Complete but not partial inhibition of glutamate transporters exacerbates cortical excitability in the R6/2 mouse model of Huntington's disease.

Aim: Deficient glutamate reuptake occurs in the cerebral cortex of Huntington's disease (HD) patients and murine models. Here, we examine the effects of partial or complete blockade of glutamate transporters on excitatory postsynaptic currents (EPSCs) of cortical pyramidal neurons (CPNs).

Methods: Whole-cell patch clamp recordings of CPNs in slices from symptomatic R6/2 mice and wild-type (WT) littermates were used to examine the effects of selective or concurrent inhibition of glutamate reuptake transporters.
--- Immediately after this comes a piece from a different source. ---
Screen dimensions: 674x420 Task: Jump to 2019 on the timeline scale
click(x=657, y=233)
Results: Selective inhibition of the glial glutamate transporter 1 (GLT-1) or the glutamate aspartate transporter (GLAST) produced slight decreases in decay time of evoked EPSCs in CPNs from WT and R6/2 mice with no significant differences between genotypes. In contrast, concurrent inhibition of both transporters with DL-TBOA induced a significant increase in area and decay time and this effect was significantly greater in R6/2 CPNs. Furthermore, full blockade also reduced spontaneous EPSC frequency and exacerbated epileptiform activity in CPNs from symptomatic R6/2 mice.

Conclusions: R6/2 CPNs are more sensitive to glutamate accumulation during full inhibition of both glutamate transporters, and these neurons have homeostatic mechanisms to cope with inhibition of GLT-1 or GLAST by a mechanism that involves upregulation of either transporter when the other is deficient.